__The records__:
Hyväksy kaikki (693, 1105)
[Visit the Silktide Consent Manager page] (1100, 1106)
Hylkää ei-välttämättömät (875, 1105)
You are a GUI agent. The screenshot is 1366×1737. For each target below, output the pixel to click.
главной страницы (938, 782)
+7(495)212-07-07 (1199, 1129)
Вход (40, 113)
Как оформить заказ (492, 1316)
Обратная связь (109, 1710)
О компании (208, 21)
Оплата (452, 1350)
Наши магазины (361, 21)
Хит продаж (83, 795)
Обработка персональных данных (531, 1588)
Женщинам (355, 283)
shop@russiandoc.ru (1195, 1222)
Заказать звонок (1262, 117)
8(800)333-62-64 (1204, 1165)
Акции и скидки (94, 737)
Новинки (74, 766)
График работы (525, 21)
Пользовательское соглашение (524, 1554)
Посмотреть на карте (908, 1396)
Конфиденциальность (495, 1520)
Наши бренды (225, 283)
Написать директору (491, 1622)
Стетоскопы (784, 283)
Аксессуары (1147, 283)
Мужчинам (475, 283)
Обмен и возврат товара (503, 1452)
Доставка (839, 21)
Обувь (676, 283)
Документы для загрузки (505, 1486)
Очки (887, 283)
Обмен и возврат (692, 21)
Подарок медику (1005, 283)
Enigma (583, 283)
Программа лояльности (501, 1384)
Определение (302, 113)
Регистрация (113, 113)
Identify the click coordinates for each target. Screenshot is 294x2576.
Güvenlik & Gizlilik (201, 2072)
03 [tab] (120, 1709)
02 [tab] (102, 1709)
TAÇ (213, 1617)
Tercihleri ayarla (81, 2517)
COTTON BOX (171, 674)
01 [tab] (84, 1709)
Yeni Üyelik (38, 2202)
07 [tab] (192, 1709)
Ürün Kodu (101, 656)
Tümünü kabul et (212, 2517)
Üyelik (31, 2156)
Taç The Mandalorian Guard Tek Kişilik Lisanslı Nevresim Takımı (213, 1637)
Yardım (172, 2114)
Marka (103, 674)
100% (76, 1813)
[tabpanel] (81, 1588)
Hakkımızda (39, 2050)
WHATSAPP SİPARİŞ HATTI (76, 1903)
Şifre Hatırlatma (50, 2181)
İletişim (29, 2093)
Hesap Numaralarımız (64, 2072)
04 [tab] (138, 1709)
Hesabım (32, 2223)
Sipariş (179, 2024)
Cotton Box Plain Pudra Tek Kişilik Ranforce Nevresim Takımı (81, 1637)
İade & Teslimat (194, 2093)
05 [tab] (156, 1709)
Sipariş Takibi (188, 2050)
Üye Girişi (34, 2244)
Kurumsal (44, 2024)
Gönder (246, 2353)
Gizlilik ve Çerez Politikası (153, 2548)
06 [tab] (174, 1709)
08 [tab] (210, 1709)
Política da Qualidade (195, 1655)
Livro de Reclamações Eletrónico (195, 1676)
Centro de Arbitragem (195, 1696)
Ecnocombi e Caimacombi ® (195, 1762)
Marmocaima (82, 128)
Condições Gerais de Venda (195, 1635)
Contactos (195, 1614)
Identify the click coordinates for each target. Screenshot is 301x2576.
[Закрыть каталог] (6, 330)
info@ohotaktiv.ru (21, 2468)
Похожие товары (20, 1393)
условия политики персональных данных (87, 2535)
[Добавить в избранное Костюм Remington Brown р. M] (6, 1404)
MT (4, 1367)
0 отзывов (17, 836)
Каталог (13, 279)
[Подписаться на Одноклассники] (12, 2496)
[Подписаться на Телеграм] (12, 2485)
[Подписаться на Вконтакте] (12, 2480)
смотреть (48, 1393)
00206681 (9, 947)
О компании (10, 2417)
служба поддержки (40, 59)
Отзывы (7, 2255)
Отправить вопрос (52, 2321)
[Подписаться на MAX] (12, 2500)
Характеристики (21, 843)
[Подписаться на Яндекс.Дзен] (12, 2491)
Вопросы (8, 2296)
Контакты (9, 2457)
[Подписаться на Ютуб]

__Required work__:
Please retype the top of the data exactly, down to and including the line that holds "Вход (40, 113)", and nothing further.

__Solution__:
Hyväksy kaikki (693, 1105)
[Visit the Silktide Consent Manager page] (1100, 1106)
Hylkää ei-välttämättömät (875, 1105)
You are a GUI agent. The screenshot is 1366×1737. For each target below, output the pixel to click.
главной страницы (938, 782)
+7(495)212-07-07 (1199, 1129)
Вход (40, 113)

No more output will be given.